:: Фрагмент текста ::
21 Lahbabi M. A. Liberte ou liberation? Paris, 1956, p. 239.

Упоминание о классах, однако, не должно вводить в заблуждение: о каких-либо особых ценностях, консолидирующих тот или иной класс, арабский персоналист ничего не говорит, зато капиталистический и социалистический способы производства, по его мнению, объединены одной целью — обеспечением максимально благоприятных условий жизни для всех членов общества при минимальной затрате общественного труда. Надклассовую природу имеет у него и характеризующая среду доминирующая ценность, которую он определяет как то, что есть общего для всех в каком-либо обществе, несмотря на различие профессий, классов, талантов. Таковыми были, например, красота и благо для античной Греции, эзотеризм и героизм — для европейского средневековья, честность - для XVII в., свобода, равенство и братство — для Европы после французской буржуазной революции 1789-1794 гг. и т. д.

Персонализируясь, личность постоянно трансценден-тируется, «превосходит себя», т. е. совершенствуется в стремлении достичь определяемого доминирующей ценностью идеала. Этот процесс Лахбаби описывает как освобождение, понимая свободу как осознанную необходимость, и не только как осознанную, но и требующую от индивида проявления известной активности: «Неразрывно связанные, свобода и необходимость суть два аспекта одной и той же реальности. Свободу не утверждают, она не дана — ее добиваются»22. Но в чем заключается свобода и как ее добиваются? «Свобода, — отмечает он, — состоит в том, чтобы аккомодироваться с реальностью такой, как она предстает перед нами»23, когда «разум господствует над страстями и инстинктами, рассудок — над случаем и беспорядком, воля — над соблазном и привычкой, усилие и борьба — над пассивностью и покорностью явлениям природы»24. Следовательно, свобода толкуется Лахбаби односторонне, как приспособление к реальностям, как духовное самоусовершенствование, в лучшем случае — как борьба с явлениями природы, но не как познание необходимости с целью практического преобразования и природного и социального окружения.

22 Lahbabi M. A. De 1'etre a la personne..., p. 271.
:::
:: Предоставленные материалы ::
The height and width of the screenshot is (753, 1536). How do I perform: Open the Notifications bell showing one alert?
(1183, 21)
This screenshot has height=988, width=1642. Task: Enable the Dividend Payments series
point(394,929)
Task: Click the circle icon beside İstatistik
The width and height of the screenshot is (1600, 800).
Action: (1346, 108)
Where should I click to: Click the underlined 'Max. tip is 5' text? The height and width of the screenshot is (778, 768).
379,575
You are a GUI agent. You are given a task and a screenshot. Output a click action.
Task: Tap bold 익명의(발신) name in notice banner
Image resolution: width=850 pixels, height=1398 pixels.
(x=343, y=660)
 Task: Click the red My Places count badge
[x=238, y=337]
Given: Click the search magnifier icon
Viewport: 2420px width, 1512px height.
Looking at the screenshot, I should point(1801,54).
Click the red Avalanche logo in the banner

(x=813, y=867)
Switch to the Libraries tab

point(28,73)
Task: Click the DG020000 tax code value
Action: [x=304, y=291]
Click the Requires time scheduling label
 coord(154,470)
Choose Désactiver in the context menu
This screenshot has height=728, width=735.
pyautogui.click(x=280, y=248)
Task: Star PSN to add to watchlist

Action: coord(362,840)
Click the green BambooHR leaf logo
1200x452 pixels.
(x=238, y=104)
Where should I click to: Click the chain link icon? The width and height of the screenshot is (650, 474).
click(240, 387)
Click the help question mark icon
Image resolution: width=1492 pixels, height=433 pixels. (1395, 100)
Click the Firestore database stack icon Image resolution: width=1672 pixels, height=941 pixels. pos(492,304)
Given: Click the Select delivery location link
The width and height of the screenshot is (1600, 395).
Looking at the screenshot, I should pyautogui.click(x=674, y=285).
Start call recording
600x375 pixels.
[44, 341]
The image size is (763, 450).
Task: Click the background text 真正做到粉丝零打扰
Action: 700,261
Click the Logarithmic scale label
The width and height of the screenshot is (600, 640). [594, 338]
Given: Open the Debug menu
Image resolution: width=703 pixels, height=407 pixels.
:::
- Задание 1 -
Перепишите из текста о персонализме Лахбаби отрывок, начиная со слов «Упоминание о классах, однако, не» и продолжая до слов «гг. и т. д.» включительно.
- Задание 2 -
Продолжите текст о персонализме Лахбаби, начав сразу после его последнего предложения.

- Ответ на задание 1 -
Упоминание о классах, однако, не должно вводить в заблуждение: о каких-либо особых ценностях, консолидирующих тот или иной класс, арабский персоналист ничего не говорит, зато капиталистический и социалистический способы производства, по его мнению, объединены одной целью — обеспечением максимально благоприятных условий жизни для всех членов общества при минимальной затрате общественного труда. Надклассовую природу имеет у него и характеризующая среду доминирующая ценность, которую он определяет как то, что есть общего для всех в каком-либо обществе, несмотря на различие профессий, классов, талантов. Таковыми были, например, красота и благо для античной Греции, эзотеризм и героизм — для европейского средневековья, честность - для XVII в., свобода, равенство и братство — для Европы после французской буржуазной революции 1789-1794 гг. и т. д.

- Ответ на задание 2 -
23 Там же, с. 276.

24 Lahbabi M. A. Liberte ou liberation? p. 231.

Соглашаясь на словах с К. Марксом в том, что люди сами творят свою историю, но в среде, которая ее обусловливает, Лахбаби на деле отвлекается от среды, сосредоточиваясь на описании творения людьми своей истории. При этом фактическими творцами истории выступают элиты, постигшие доминирующую ценность эпохи и старающиеся довести ее до сознания масс. Лахбаби указывает в связи с этим на особые трудности, с которыми сталкиваются элиты в экономически слаборазвитых странах: как «маргинальные личности», они лишены возможности общаться со средой и у себя на родине, и на Западе; как и все представляемое ими общество, они испытывают деморализующее «чувство пустоты», которое порождается несоответствием данной ситуации в этих странах темпам персонализации всего человеческого сообщества.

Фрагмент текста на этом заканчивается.